Whether they’re served on trays of ice or chargrilled, the shells from the oysters you have for dinner at select New Orleans restaurants may soon end up serving a new role along the Louisiana coast.
This fall, the nonprofit Coalition to Restore Coastal Louisiana is set to begin its Oyster Shell Recycling and Reef Restoration Program to funnel used shells from restaurants to local waterways, where they can help build up new oyster reefs or become material for coastal restoration projects.
“Some restaurants have been recycling (shells) independently for years, but this is the first formal program of its kind in the state to return the shells to the environment where they can be beneficial,” says Hilary Collis, the coalition’s restoration program director.
Shell Oil Co. (Yes, the name is ironic.) is funding the effort with a $1 million grant, and it will begin this fall as a pilot program involving two New Orleans restaurants: Drago’s Seafood Restaurant and Acme Oyster House. The restaurants will collect their used shells, which will be transported to a stockpile area in Plaquemines Parish to be “cured” through sun exposure and readied for eventual distribution back into the water.
Oyster shells make ideal material for maintaining and expanding oyster beds, Collis says.

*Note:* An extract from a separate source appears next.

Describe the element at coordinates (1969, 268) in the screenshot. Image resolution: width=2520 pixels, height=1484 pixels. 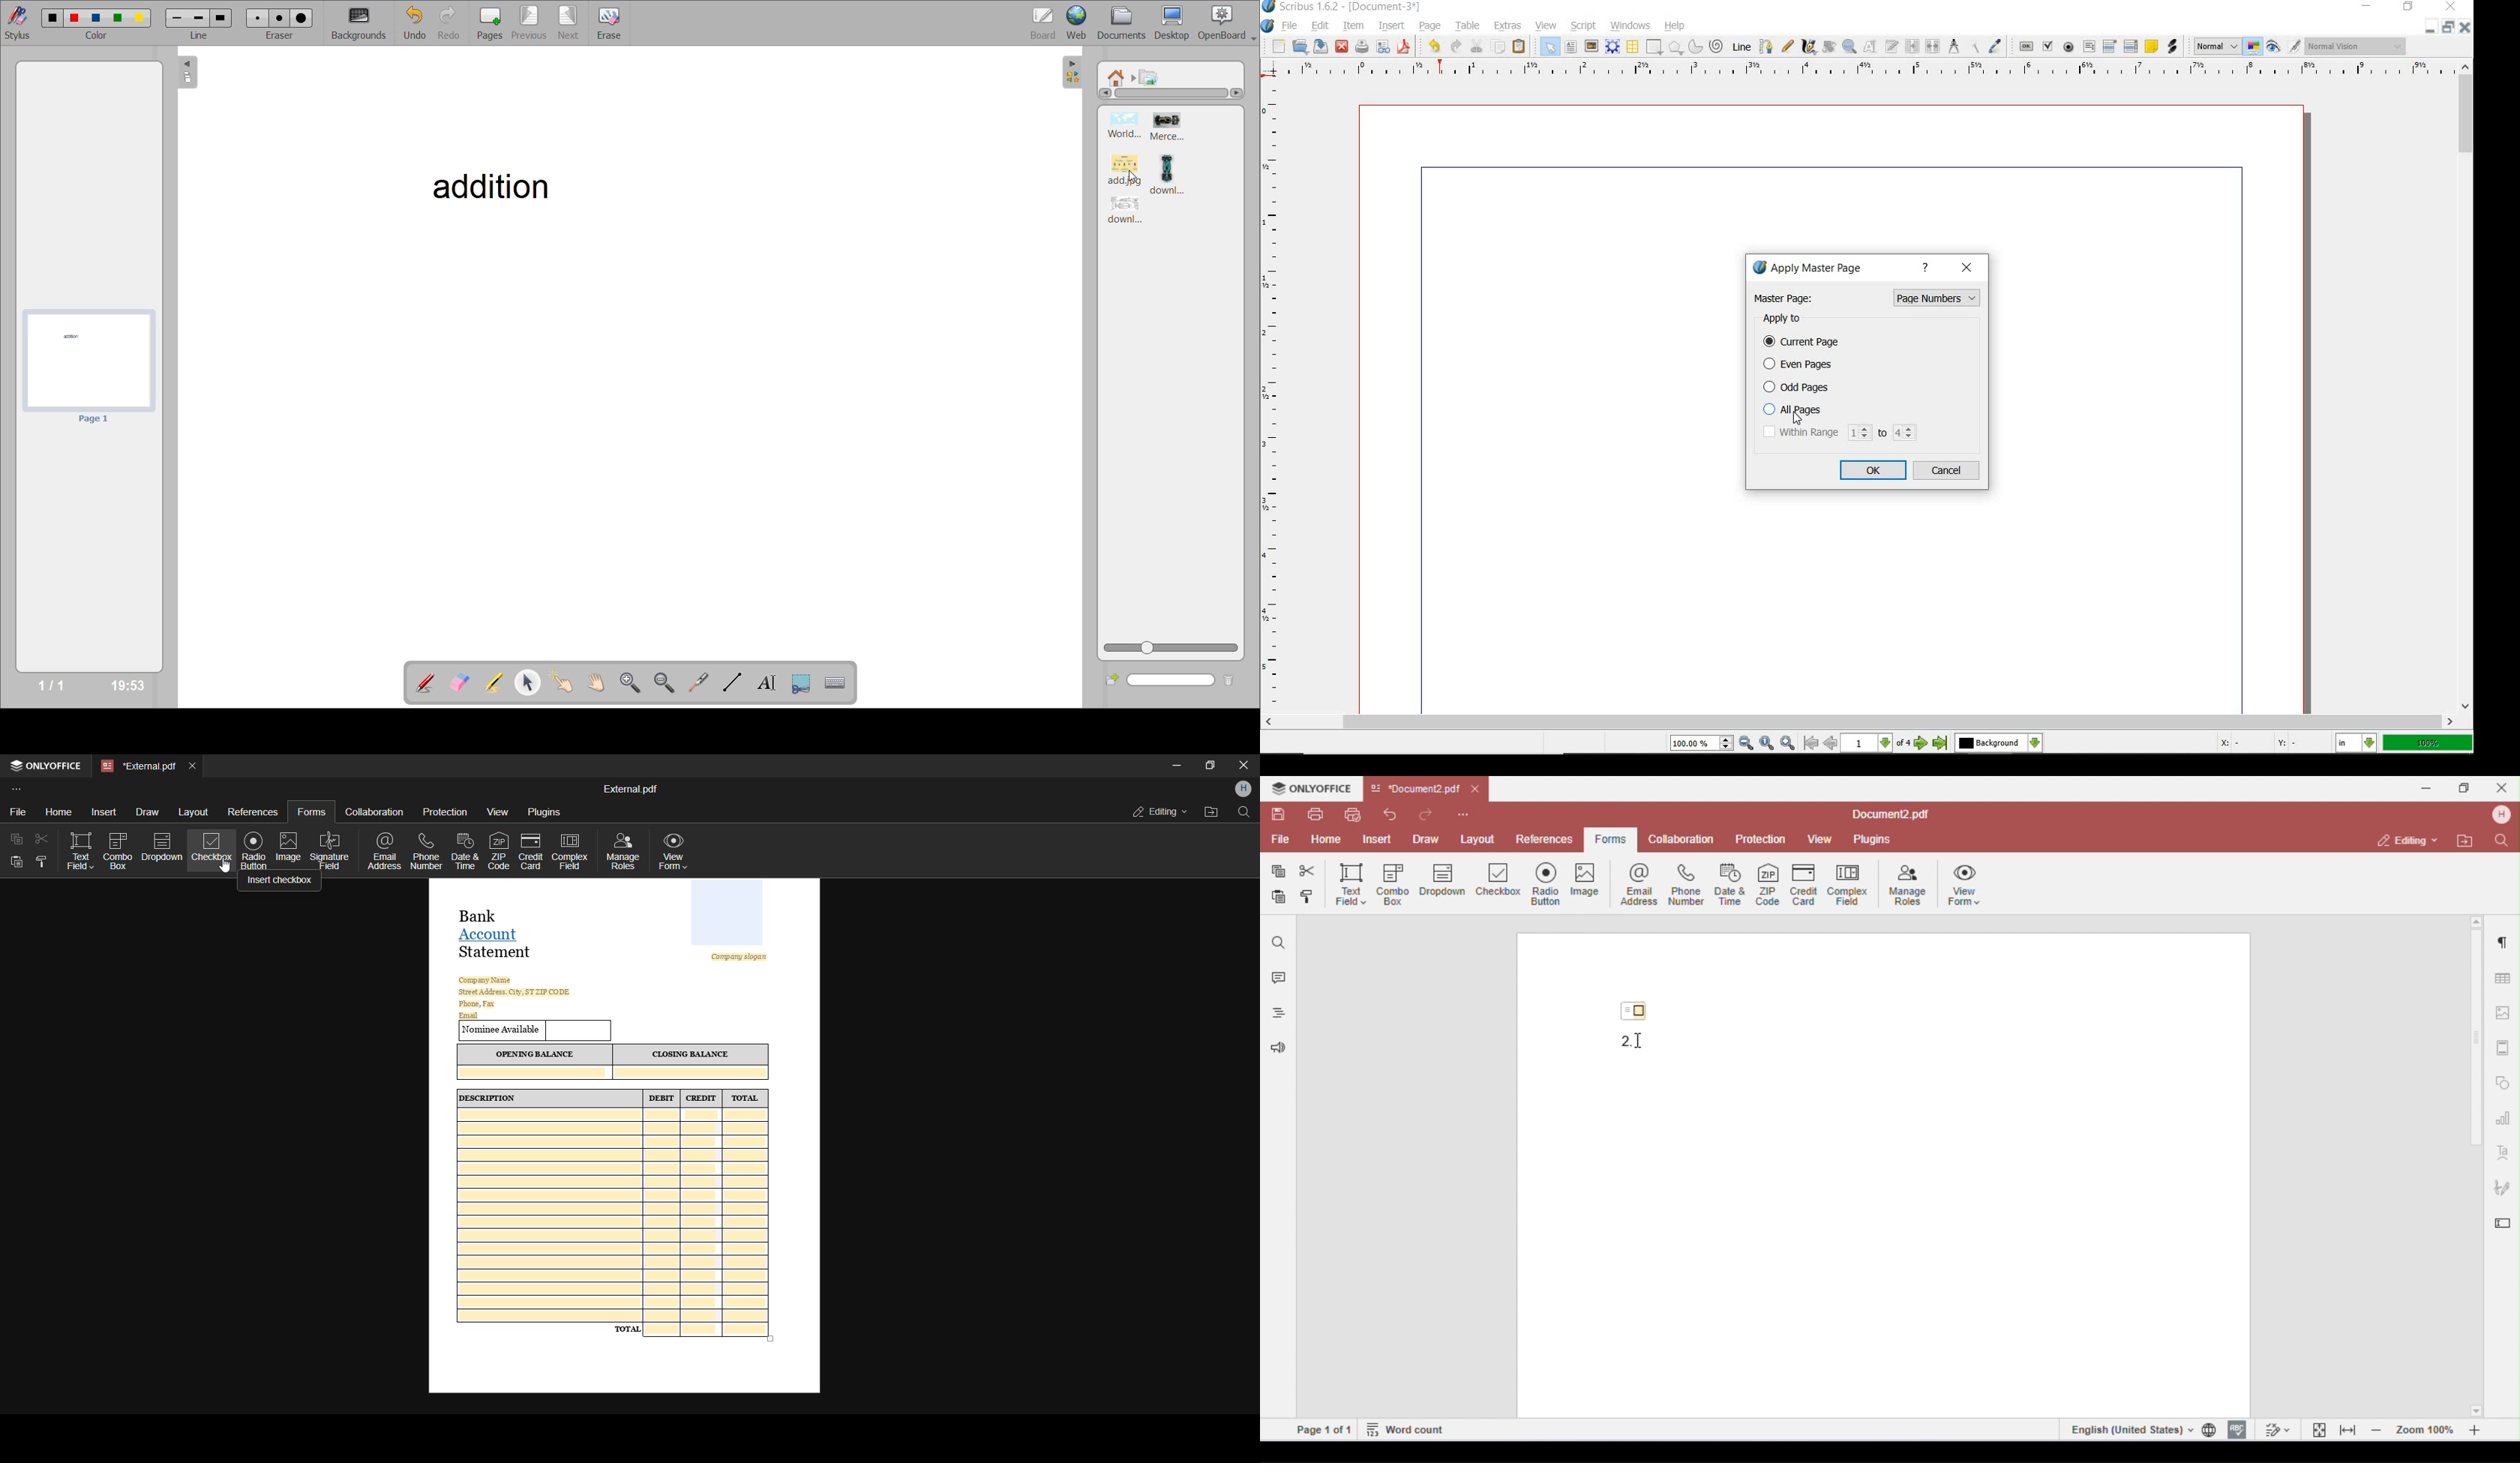
I see `close` at that location.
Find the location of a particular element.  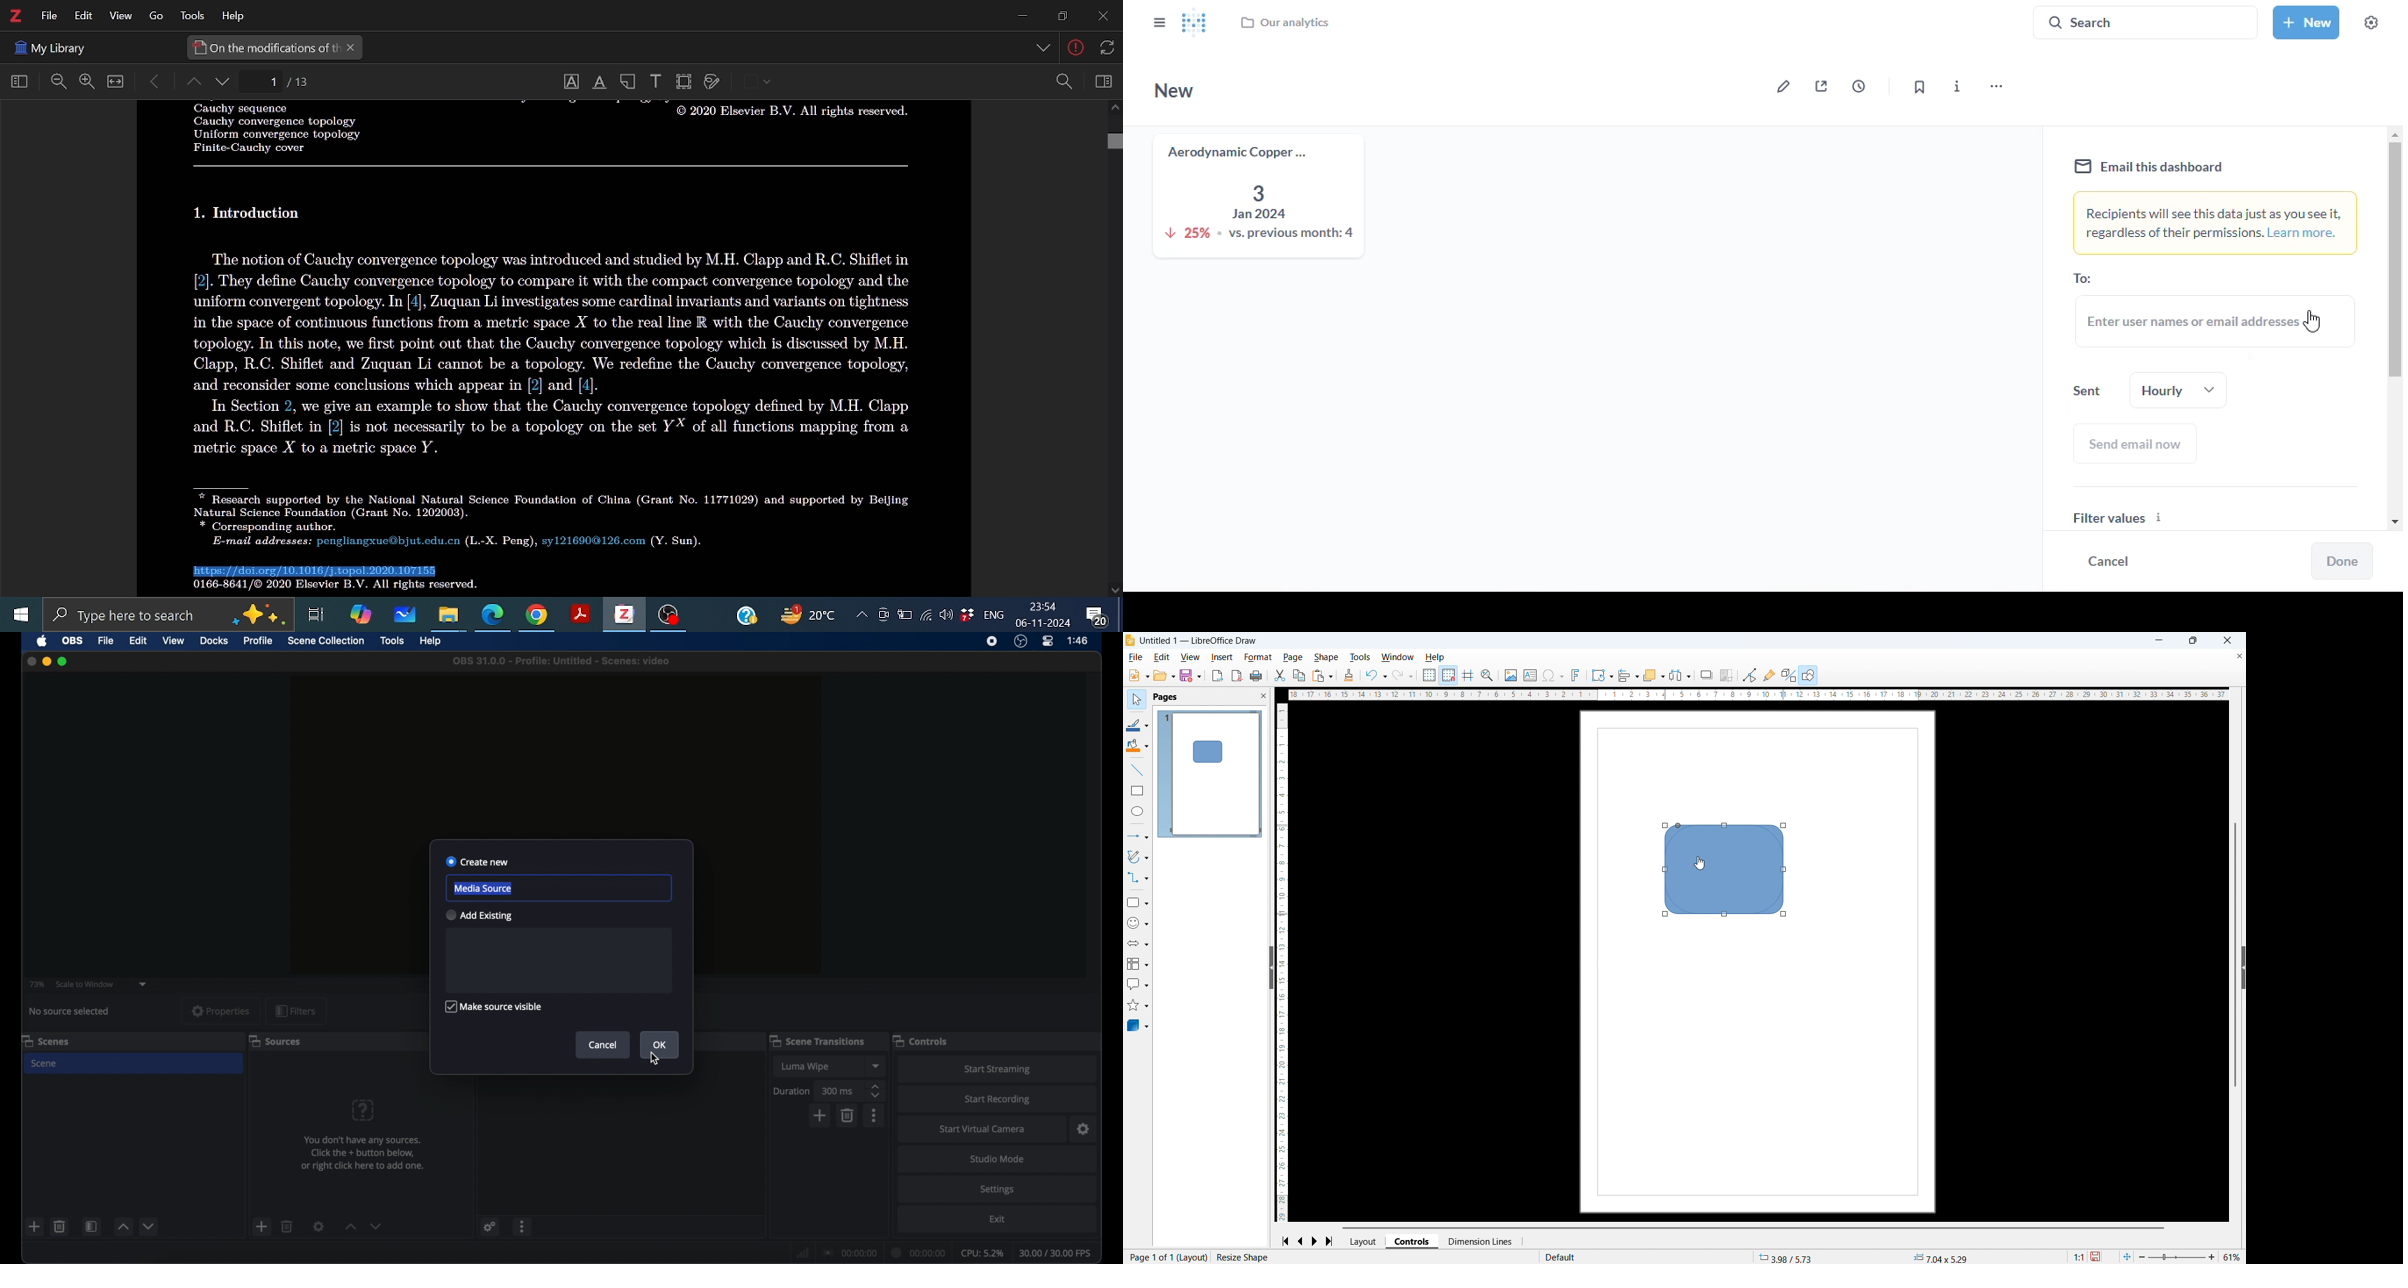

Internet access is located at coordinates (927, 615).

That is good for oyster harvesters, and also for the coast, since healthy oyster reefs can help purify water and reduce the impact of storms.
Similar programs are commonplace in other states but have been lacking in Louisiana, which leads the nation in oyster production and is responsible for consuming quite a lot of them, too.
“Since Louisiana provides one-third of the nation’s oysters, it’s good to see that we’re finally starting a recycling program,” Collis says. “Everyone has wanted something like this to happen here, but it needed the impetus to really get it going and the new funding provided that spark.”
While the program is starting relatively small, Collis believes it has the potential to grow across Louisiana.
“The outpouring of support and interest from the restaurant community has been huge,” she says. “The restaurateurs realize that without a healthy coastline and without our oyster reefs a lot of what we have here just won’t be sustainable.”